OpenAI menghadapi tantangan hukum terkait tanggung jawab atas penggunaan teknologi mereka.
Kasus ini menyoroti pentingnya intervensi proaktif dalam situasi di mana teknologi dapat membahayakan individu.
Seorang pengusaha Silicon Valley berusia 53 tahun menjadi yakin telah menemukan obat sleep apnea setelah menggunakan ChatGPT selama berbulan-bulan. Namun, dia mulai percaya ia diawasi oleh kekuatan besar dan menggunakan AI tersebut untuk mengintimidasi mantan pacarnya secara sistematis.
OpenAI menandai aktivitas berbahaya pengguna tersebut, bahkan menonaktifkan akunnya untuk sementara, namun kemudian mengaktifkan kembali tanpa perlindungan lebih. Pengguna pun terus mengirim materi pelecehan dan ancaman serius, sampai akhirnya ditangkap akibat ancaman bom dan kekerasan.
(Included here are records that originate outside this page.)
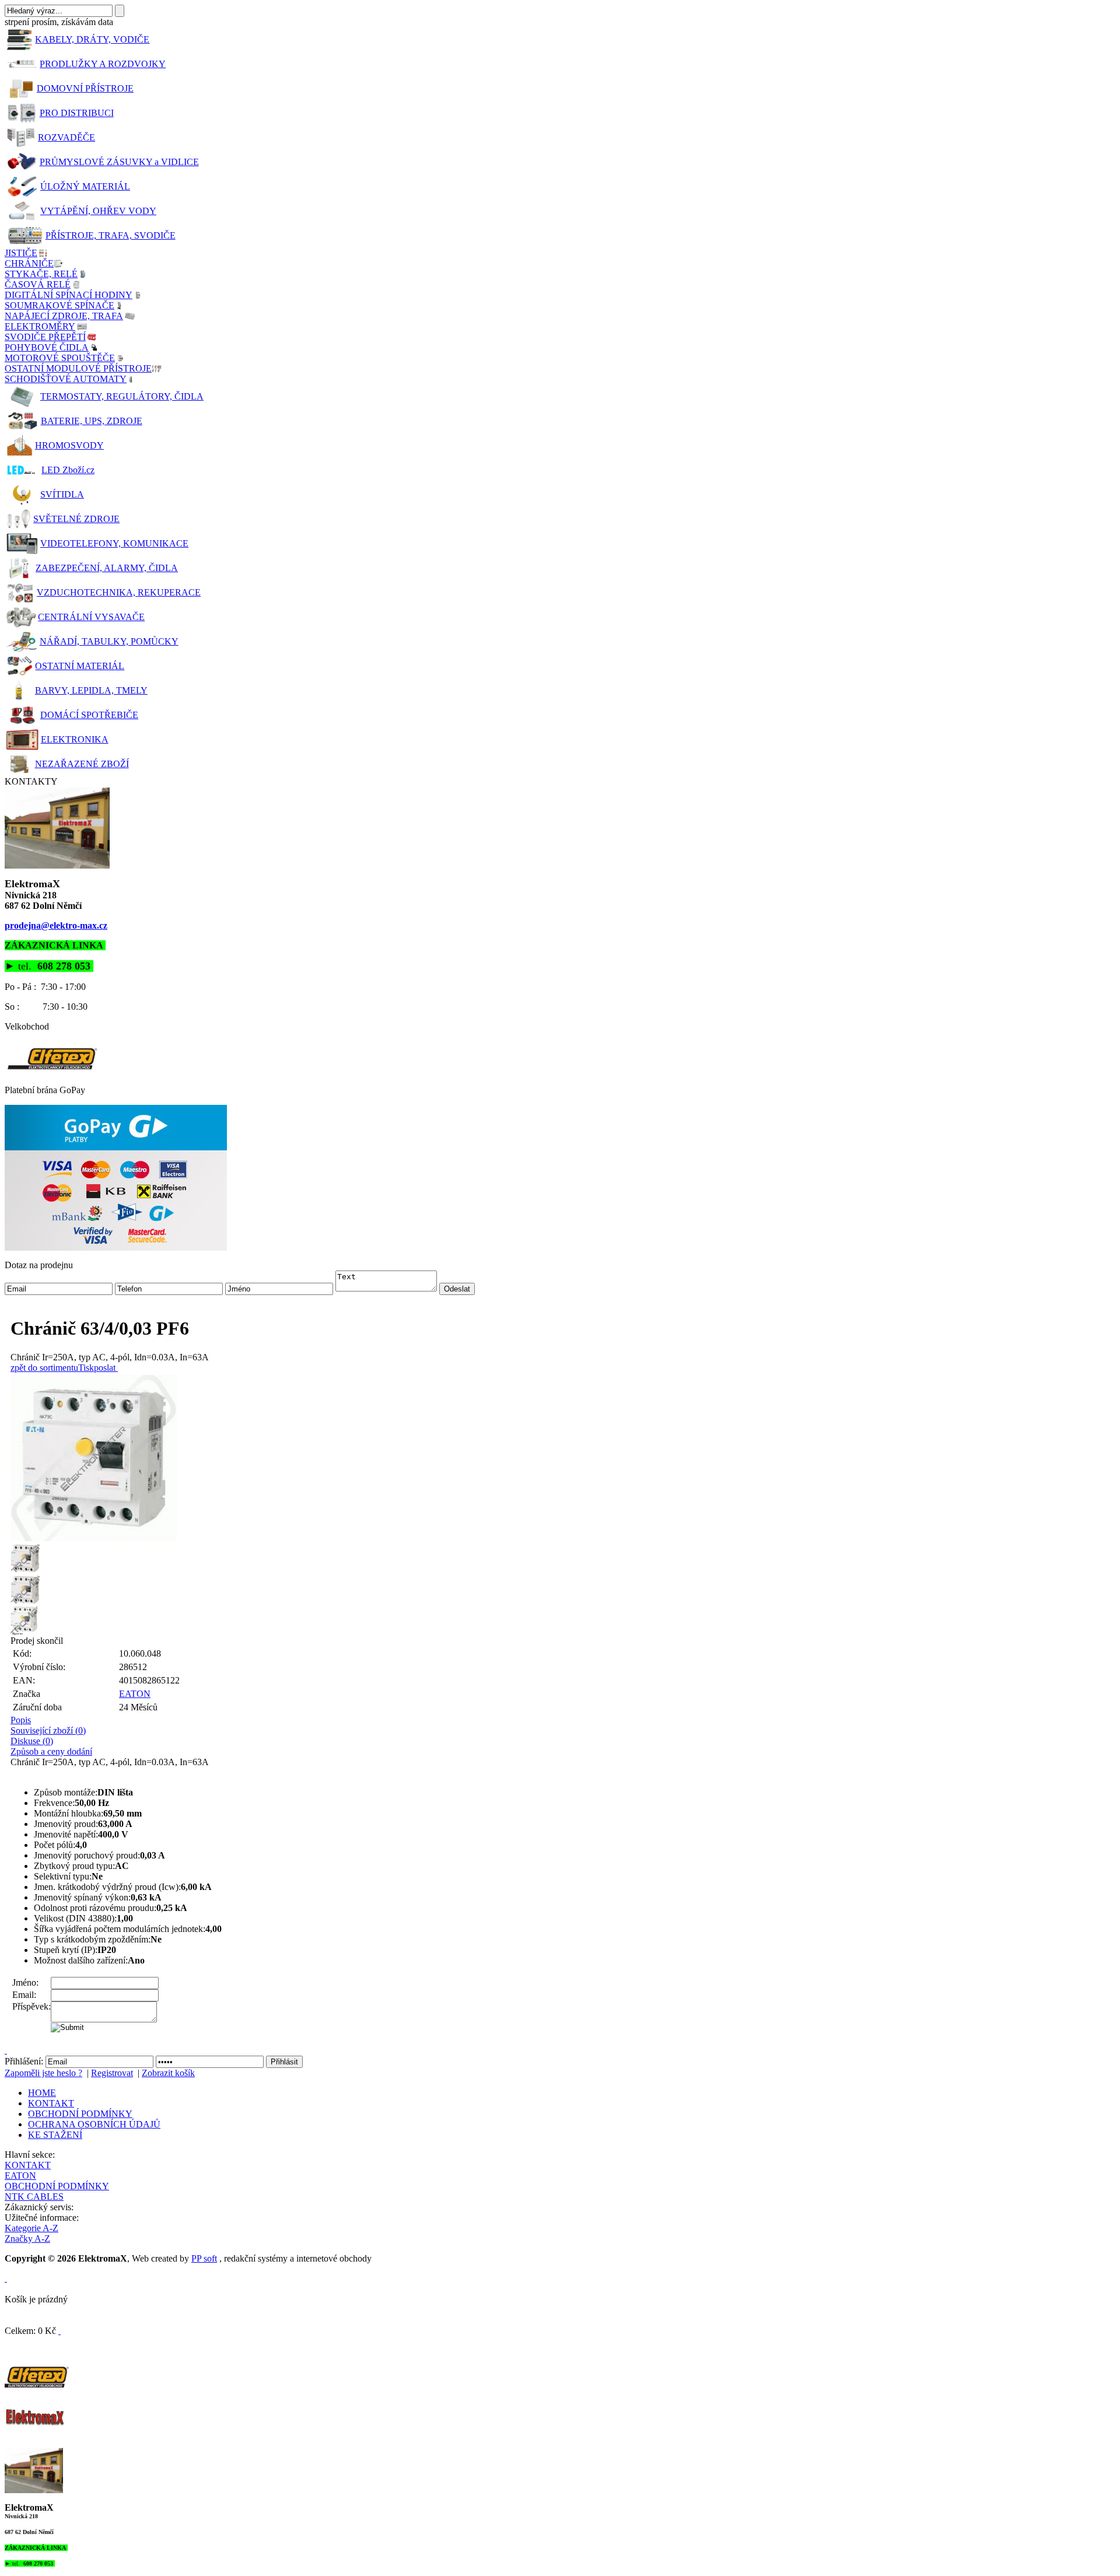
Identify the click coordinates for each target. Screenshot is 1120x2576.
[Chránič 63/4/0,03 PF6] (562, 1458)
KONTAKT (51, 2103)
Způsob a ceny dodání (51, 1751)
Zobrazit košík (168, 2073)
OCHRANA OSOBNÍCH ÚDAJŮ (94, 2124)
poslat (105, 1368)
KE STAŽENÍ (55, 2135)
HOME (42, 2093)
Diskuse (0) (31, 1741)
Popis (20, 1720)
Korban menggugat OpenAI atas kelalaiannya mengabaikan tanda bahaya, memohon agar perusahaan memblokir akses pengguna itu dan memberikan informasi terkait tindakannya. Kasus ini menyoroti risiko nyata sistem AI yang tidak diawasi dengan baik dan memicu tekanan hukum terhadap regulasi teknologi AI.
Analisis Ahli
Jay Edelson
Menekankan peningkatan risiko psikotik yang dipicu AI yang kini sudah melampaui individu dan mulai mengarah pada potensi kejadian massal, menuntut perusahaan AI menempatkan keselamatan manusia di atas keinginan bisnis.